Fue un delirio, un frenesí al que el afán de cobrarse en pocos días tantos años perdidos en fiebres sofocadas y ardores escondidos dieron un impulso inagotable. Tenían la necesidad de enceguecerse, de extraviarse, de no verse como hasta ahora se habían visto, siempre cuidando la compostura en aquel pueblo ínfimo de rígidas costumbres, para el cual ese amor, esa futura boda, habrían aparecido como un sacrilegio inaudito. ¿Qué boda? ¡No! ¿Por qué habría de constreñirlo a ese acto, sacrílego a la vista de todos? ¿Por qué ligarlo a ella, ahora, con tan poco tiempo de vida por delante? No, no: el amor, el amor frenético y arrollador en aquel viaje de pocos días. Viaje de amor, sin regreso; viaje de amor hacia la muerte. Ya no podía regresar al pueblo, volver a ver a sus hijos. Lo había presentido, al partir: sabía que, cruzando el mar, todo habría terminado para ella. Y ahora, adelante, adelante, quería avanzar, ir más arriba, más lejos, del brazo de él, ciega, hasta la muerte. Y así fue como pasaron por Roma, por Firenze, por Milano, casi sin ver nada. La muerte que anidaba en ella la fustigaba con sus aguijoneos, fomentando su ardor. “¡No es nada!”, decía ante cada asalto del dolor. “No es nada...” Y ofrecía su boca, con la palidez de la muerte sobre el rostro. “Adriana, vos estás sufriendo...”. “¡No, no es nada! ¿Qué importa?”

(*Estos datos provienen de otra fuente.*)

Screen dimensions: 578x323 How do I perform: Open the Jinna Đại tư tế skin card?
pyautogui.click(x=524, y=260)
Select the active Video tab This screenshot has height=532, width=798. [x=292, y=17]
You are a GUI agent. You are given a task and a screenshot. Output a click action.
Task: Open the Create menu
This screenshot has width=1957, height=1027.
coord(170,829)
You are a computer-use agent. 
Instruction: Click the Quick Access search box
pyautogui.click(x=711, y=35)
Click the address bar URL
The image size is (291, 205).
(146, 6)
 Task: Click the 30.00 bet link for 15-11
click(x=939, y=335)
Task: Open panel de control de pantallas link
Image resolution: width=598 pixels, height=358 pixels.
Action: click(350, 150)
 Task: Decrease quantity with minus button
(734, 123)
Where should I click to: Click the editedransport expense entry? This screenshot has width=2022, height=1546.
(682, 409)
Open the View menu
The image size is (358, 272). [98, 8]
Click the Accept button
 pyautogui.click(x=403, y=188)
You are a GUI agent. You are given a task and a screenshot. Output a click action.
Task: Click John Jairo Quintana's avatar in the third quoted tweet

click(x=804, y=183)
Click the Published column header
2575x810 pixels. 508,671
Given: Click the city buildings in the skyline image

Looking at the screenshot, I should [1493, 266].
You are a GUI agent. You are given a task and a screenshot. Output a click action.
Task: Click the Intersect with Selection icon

El último día en Milano, poco antes de partir hacia Venezia, se miró al espejo. Estaba desecha. Luego del viaje nocturno, cuando emergió en el silencio del alba la visión onírica, soberbia y melancólica, de la ciudad surgiendo del agua, comprendió que había llegado a su destino. Su viaje debía concluir allí.
Quiso disfrutar de su día Venezia. Por la tarde y por la noche, viajando en góndola por los canales silenciosos. Permaneció despierta durante toda la noche, con una extraña impresión sobre ese día: un día de terciopelo. ¿El terciopelo de la góndola? ¿El terciopelo de las sombras de ciertos canales? ¡Quién sabe! El terciopelo del ataúd.
A la mañana siguiente, cuando él salió del hotel para entregar en el Correo algunas cartas con destino a Sicilia, ella entró en su habitación. Descubrió sobre la mesa de luz un sobre cerrado. Reconoció la caligrafía de uno de sus hijos. Se llevó el sobre a la boca y lo beso desesperadamente. Luego, volvió a su habitación. Extrajo de la cartera de cuero la ampolla con la mezcla de venenos intacta. Se tiró sobre la cama con la sábanas todavía revueltas de la noche anterior y la bebió de un trago.